As a CTO at IDEATECH, I can code 8+ hours a day with AI. A year ago it was 5–6 hours and I'd finish exhausted. Today I end with more energy. Claude Code saved me hours of searching documentation, writing repetitive code, and debugging errors I've seen a hundred times. And it gave me back my flow.
Key takeaways:
- AI speeds up writing code, everyone sees that. The bigger impact is removing friction that breaks flow: docs, repetitive code, debugging. You don't just work faster, you can sustain it much longer
- Cognitive load shifts: AI handles the routine, you focus on architecture and decisions that require context
- More hours in code ≠ burnout, if the type of work changes (less frustration, more creation)
- AI is evolving so fast that every day brings new ways to automate another piece of your work
- AI doesn't replace architectural thinking, business judgment, or the ability to say "no"
Why I code more than a year ago
You'd expect a CTO to code less. More meetings, more strategy. For me it's the opposite.

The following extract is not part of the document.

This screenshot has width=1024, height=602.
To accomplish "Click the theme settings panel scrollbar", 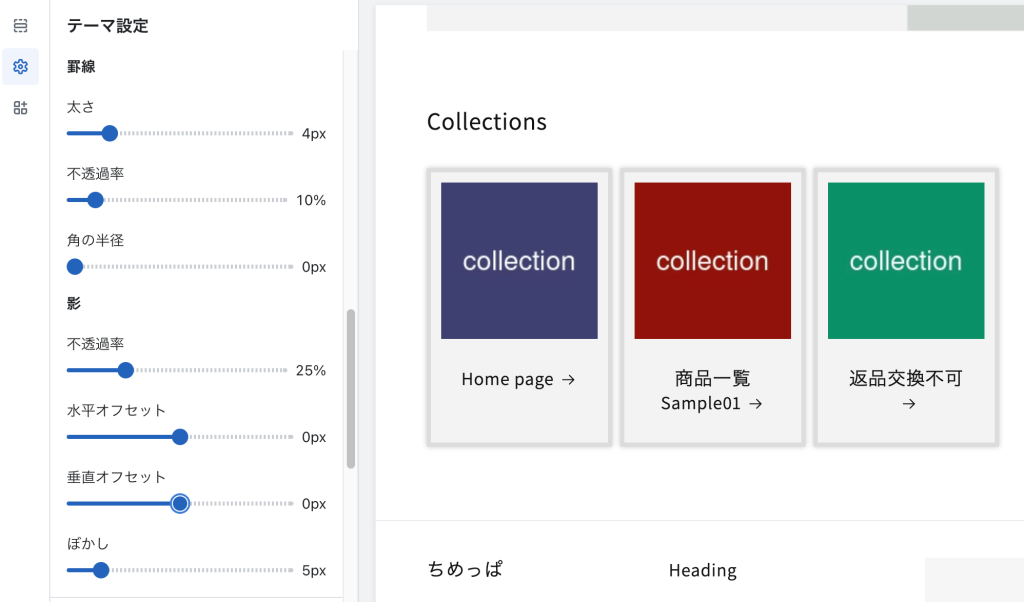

IDEATECH is a small team and my role is hands-on. A year ago I wrote code 5–6 hours a day. The rest was coordination, code review, searching documentation, debugging, writing repetitive code. Today I can write code 8+ hours. AI took over all of that and freed up 2–3 hours a day.
It's not just that AI writes code faster. That's the visible but smaller effect. The bigger one is removing friction: the micro-interruptions that pull you out of flow and cost dozens of minutes to recover from. Each is trivial on its own, but there are dozens of them per day.
Flow state: what breaks it and what protects it
Flow is fragile. Hard problems don't break it, they require it. What breaks it is the trivial stuff: you can't remember a function's parameters, you switch to a browser, open docs, search for the right page... and by the time you're back in your editor, you've forgotten what you were working on. Getting back can easily take twenty minutes.
AI absorbs these interruptions. You stay in your editor, describe what you need, get an answer in seconds.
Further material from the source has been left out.